== Segment start ==

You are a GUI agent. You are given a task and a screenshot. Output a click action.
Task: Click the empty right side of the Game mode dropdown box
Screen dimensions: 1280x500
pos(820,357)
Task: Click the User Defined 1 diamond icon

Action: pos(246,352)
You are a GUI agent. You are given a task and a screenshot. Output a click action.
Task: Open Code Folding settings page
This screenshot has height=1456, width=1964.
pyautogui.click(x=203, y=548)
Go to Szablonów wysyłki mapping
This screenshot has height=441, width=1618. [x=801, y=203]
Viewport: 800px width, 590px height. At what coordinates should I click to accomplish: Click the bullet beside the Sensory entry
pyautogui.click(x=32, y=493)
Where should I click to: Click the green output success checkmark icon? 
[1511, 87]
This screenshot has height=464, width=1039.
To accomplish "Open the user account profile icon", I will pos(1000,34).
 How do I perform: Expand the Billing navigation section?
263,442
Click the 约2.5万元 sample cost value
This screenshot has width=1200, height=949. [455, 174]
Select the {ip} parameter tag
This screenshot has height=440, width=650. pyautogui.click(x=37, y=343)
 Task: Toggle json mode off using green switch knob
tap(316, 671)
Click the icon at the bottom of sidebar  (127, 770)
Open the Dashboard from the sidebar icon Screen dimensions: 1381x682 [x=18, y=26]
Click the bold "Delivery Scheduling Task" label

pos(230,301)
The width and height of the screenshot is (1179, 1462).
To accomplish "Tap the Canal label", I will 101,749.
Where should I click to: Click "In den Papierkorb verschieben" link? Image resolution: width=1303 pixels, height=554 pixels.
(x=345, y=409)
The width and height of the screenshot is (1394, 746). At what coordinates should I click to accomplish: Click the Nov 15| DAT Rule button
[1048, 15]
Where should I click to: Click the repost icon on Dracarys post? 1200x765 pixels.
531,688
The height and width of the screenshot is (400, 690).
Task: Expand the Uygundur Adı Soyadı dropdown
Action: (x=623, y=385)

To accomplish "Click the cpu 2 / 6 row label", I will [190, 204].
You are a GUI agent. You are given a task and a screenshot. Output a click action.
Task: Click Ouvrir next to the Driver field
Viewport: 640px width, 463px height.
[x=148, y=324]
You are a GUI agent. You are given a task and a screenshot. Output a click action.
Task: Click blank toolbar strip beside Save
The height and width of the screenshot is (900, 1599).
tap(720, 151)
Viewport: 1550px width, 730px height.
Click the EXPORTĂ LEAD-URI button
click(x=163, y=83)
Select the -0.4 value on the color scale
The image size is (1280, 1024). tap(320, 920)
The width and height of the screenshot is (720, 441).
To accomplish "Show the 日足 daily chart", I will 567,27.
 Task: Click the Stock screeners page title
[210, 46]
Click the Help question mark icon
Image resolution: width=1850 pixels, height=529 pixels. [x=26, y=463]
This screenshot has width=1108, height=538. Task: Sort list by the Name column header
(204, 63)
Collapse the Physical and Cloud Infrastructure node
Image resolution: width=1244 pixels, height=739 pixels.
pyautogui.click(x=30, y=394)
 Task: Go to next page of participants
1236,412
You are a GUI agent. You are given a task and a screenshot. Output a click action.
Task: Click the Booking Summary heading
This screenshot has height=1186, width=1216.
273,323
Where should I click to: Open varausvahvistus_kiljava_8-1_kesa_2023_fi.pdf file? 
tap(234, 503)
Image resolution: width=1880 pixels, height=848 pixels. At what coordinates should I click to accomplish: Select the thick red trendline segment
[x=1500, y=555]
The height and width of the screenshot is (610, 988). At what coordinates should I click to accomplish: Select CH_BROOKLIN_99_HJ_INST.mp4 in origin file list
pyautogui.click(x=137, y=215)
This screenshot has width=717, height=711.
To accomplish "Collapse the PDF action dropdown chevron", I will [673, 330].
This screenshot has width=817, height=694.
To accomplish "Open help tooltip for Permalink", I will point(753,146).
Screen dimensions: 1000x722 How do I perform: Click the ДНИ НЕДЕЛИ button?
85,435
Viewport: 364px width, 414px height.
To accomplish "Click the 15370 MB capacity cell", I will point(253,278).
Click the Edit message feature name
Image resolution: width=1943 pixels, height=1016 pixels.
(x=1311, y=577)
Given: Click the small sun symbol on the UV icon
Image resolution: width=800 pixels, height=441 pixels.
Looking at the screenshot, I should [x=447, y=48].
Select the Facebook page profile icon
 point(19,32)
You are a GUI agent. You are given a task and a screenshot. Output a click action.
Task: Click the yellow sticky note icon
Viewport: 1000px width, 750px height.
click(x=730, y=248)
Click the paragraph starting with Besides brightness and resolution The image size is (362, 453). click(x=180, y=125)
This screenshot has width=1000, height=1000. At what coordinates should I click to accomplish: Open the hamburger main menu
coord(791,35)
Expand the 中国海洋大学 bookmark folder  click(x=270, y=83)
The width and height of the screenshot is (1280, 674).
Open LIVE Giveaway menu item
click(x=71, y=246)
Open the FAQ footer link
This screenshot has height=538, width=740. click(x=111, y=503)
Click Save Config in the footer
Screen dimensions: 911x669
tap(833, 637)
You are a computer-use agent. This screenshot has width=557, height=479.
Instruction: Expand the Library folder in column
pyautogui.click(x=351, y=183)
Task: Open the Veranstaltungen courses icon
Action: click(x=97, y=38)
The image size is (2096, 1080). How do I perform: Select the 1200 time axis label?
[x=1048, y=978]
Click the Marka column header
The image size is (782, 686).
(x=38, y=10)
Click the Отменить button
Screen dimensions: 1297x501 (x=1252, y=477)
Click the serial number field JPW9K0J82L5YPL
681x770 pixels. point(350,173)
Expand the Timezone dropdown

== Segment end ==

The data above needs retyping. Reproduce each line exactly.

You are a GUI agent. You are given a task and a screenshot. Output a click action.
Task: Click the empty right side of the Game mode dropdown box
Screen dimensions: 1280x500
pos(820,357)
Task: Click the User Defined 1 diamond icon

Action: pos(246,352)
You are a GUI agent. You are given a task and a screenshot. Output a click action.
Task: Open Code Folding settings page
This screenshot has height=1456, width=1964.
pyautogui.click(x=203, y=548)
Go to Szablonów wysyłki mapping
This screenshot has height=441, width=1618. [x=801, y=203]
Viewport: 800px width, 590px height. At what coordinates should I click to accomplish: Click the bullet beside the Sensory entry
pyautogui.click(x=32, y=493)
Where should I click to: Click the green output success checkmark icon? 
[1511, 87]
This screenshot has height=464, width=1039.
To accomplish "Open the user account profile icon", I will pos(1000,34).
 How do I perform: Expand the Billing navigation section?
263,442
Click the 约2.5万元 sample cost value
This screenshot has width=1200, height=949. [455, 174]
Select the {ip} parameter tag
This screenshot has height=440, width=650. pyautogui.click(x=37, y=343)
 Task: Toggle json mode off using green switch knob
tap(316, 671)
Click the icon at the bottom of sidebar  (127, 770)
Open the Dashboard from the sidebar icon Screen dimensions: 1381x682 [x=18, y=26]
Click the bold "Delivery Scheduling Task" label

pos(230,301)
The width and height of the screenshot is (1179, 1462).
To accomplish "Tap the Canal label", I will 101,749.
Where should I click to: Click "In den Papierkorb verschieben" link? Image resolution: width=1303 pixels, height=554 pixels.
(x=345, y=409)
The width and height of the screenshot is (1394, 746). At what coordinates should I click to accomplish: Click the Nov 15| DAT Rule button
[1048, 15]
Where should I click to: Click the repost icon on Dracarys post? 1200x765 pixels.
531,688
The height and width of the screenshot is (400, 690).
Task: Expand the Uygundur Adı Soyadı dropdown
Action: (x=623, y=385)

To accomplish "Click the cpu 2 / 6 row label", I will [190, 204].
You are a GUI agent. You are given a task and a screenshot. Output a click action.
Task: Click Ouvrir next to the Driver field
Viewport: 640px width, 463px height.
[x=148, y=324]
You are a GUI agent. You are given a task and a screenshot. Output a click action.
Task: Click blank toolbar strip beside Save
The height and width of the screenshot is (900, 1599).
tap(720, 151)
Viewport: 1550px width, 730px height.
Click the EXPORTĂ LEAD-URI button
click(x=163, y=83)
Select the -0.4 value on the color scale
The image size is (1280, 1024). tap(320, 920)
The width and height of the screenshot is (720, 441).
To accomplish "Show the 日足 daily chart", I will 567,27.
 Task: Click the Stock screeners page title
[210, 46]
Click the Help question mark icon
Image resolution: width=1850 pixels, height=529 pixels. [x=26, y=463]
This screenshot has width=1108, height=538. Task: Sort list by the Name column header
(204, 63)
Collapse the Physical and Cloud Infrastructure node
Image resolution: width=1244 pixels, height=739 pixels.
pyautogui.click(x=30, y=394)
 Task: Go to next page of participants
1236,412
You are a GUI agent. You are given a task and a screenshot. Output a click action.
Task: Click the Booking Summary heading
This screenshot has height=1186, width=1216.
273,323
Where should I click to: Open varausvahvistus_kiljava_8-1_kesa_2023_fi.pdf file? 
tap(234, 503)
Image resolution: width=1880 pixels, height=848 pixels. At what coordinates should I click to accomplish: Select the thick red trendline segment
[x=1500, y=555]
The height and width of the screenshot is (610, 988). At what coordinates should I click to accomplish: Select CH_BROOKLIN_99_HJ_INST.mp4 in origin file list
pyautogui.click(x=137, y=215)
This screenshot has width=717, height=711.
To accomplish "Collapse the PDF action dropdown chevron", I will [673, 330].
This screenshot has width=817, height=694.
To accomplish "Open help tooltip for Permalink", I will point(753,146).
Screen dimensions: 1000x722 How do I perform: Click the ДНИ НЕДЕЛИ button?
85,435
Viewport: 364px width, 414px height.
To accomplish "Click the 15370 MB capacity cell", I will point(253,278).
Click the Edit message feature name
Image resolution: width=1943 pixels, height=1016 pixels.
(x=1311, y=577)
Given: Click the small sun symbol on the UV icon
Image resolution: width=800 pixels, height=441 pixels.
Looking at the screenshot, I should [x=447, y=48].
Select the Facebook page profile icon
 point(19,32)
You are a GUI agent. You are given a task and a screenshot. Output a click action.
Task: Click the yellow sticky note icon
Viewport: 1000px width, 750px height.
click(x=730, y=248)
Click the paragraph starting with Besides brightness and resolution The image size is (362, 453). click(x=180, y=125)
This screenshot has width=1000, height=1000. At what coordinates should I click to accomplish: Open the hamburger main menu
coord(791,35)
Expand the 中国海洋大学 bookmark folder  click(x=270, y=83)
The width and height of the screenshot is (1280, 674).
Open LIVE Giveaway menu item
click(x=71, y=246)
Open the FAQ footer link
This screenshot has height=538, width=740. click(x=111, y=503)
Click Save Config in the footer
Screen dimensions: 911x669
tap(833, 637)
You are a computer-use agent. This screenshot has width=557, height=479.
Instruction: Expand the Library folder in column
pyautogui.click(x=351, y=183)
Task: Open the Veranstaltungen courses icon
Action: click(x=97, y=38)
The image size is (2096, 1080). How do I perform: Select the 1200 time axis label?
[x=1048, y=978]
Click the Marka column header
The image size is (782, 686).
(x=38, y=10)
Click the Отменить button
Screen dimensions: 1297x501 (x=1252, y=477)
Click the serial number field JPW9K0J82L5YPL
681x770 pixels. point(350,173)
Expand the Timezone dropdown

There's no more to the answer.